**Problem requirements**
Copy the data exactly. No line may be skipped.

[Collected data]
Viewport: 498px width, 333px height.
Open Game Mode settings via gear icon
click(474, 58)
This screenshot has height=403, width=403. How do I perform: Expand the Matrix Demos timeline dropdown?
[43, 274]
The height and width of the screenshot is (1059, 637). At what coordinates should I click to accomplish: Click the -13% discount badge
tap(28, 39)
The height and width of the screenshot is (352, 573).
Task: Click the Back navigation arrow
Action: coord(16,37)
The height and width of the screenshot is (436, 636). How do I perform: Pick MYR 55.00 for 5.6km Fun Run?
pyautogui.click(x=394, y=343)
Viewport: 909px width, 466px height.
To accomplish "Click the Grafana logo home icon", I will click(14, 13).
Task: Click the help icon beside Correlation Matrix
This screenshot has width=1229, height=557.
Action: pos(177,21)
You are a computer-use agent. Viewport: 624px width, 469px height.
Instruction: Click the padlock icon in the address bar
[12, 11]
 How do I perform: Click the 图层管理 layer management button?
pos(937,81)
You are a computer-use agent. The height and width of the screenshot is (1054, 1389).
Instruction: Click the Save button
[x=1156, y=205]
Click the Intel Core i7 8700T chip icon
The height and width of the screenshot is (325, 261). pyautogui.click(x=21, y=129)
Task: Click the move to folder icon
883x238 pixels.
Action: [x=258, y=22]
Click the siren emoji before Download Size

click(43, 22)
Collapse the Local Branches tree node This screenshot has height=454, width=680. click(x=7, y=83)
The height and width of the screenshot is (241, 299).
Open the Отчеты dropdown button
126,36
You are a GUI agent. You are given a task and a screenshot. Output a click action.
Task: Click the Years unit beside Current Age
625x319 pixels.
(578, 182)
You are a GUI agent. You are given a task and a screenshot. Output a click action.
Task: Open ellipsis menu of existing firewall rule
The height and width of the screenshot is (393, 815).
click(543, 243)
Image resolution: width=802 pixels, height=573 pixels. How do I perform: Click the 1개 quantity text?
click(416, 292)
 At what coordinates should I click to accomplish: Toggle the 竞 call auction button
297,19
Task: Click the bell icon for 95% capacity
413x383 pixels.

**Problem solution**
Viewport: 498px width, 333px height.
Open Game Mode settings via gear icon
click(474, 58)
This screenshot has height=403, width=403. How do I perform: Expand the Matrix Demos timeline dropdown?
[43, 274]
The height and width of the screenshot is (1059, 637). At what coordinates should I click to accomplish: Click the -13% discount badge
tap(28, 39)
The height and width of the screenshot is (352, 573).
Task: Click the Back navigation arrow
Action: coord(16,37)
The height and width of the screenshot is (436, 636). How do I perform: Pick MYR 55.00 for 5.6km Fun Run?
pyautogui.click(x=394, y=343)
Viewport: 909px width, 466px height.
To accomplish "Click the Grafana logo home icon", I will click(14, 13).
Task: Click the help icon beside Correlation Matrix
This screenshot has width=1229, height=557.
Action: pos(177,21)
You are a computer-use agent. Viewport: 624px width, 469px height.
Instruction: Click the padlock icon in the address bar
[12, 11]
 How do I perform: Click the 图层管理 layer management button?
pos(937,81)
You are a computer-use agent. The height and width of the screenshot is (1054, 1389).
Instruction: Click the Save button
[x=1156, y=205]
Click the Intel Core i7 8700T chip icon
The height and width of the screenshot is (325, 261). pyautogui.click(x=21, y=129)
Task: Click the move to folder icon
883x238 pixels.
Action: [x=258, y=22]
Click the siren emoji before Download Size

click(43, 22)
Collapse the Local Branches tree node This screenshot has height=454, width=680. click(x=7, y=83)
The height and width of the screenshot is (241, 299).
Open the Отчеты dropdown button
126,36
You are a GUI agent. You are given a task and a screenshot. Output a click action.
Task: Click the Years unit beside Current Age
625x319 pixels.
(578, 182)
You are a GUI agent. You are given a task and a screenshot. Output a click action.
Task: Open ellipsis menu of existing firewall rule
The height and width of the screenshot is (393, 815).
click(543, 243)
Image resolution: width=802 pixels, height=573 pixels. How do I perform: Click the 1개 quantity text?
click(416, 292)
 At what coordinates should I click to accomplish: Toggle the 竞 call auction button
297,19
Task: Click the bell icon for 95% capacity
413x383 pixels.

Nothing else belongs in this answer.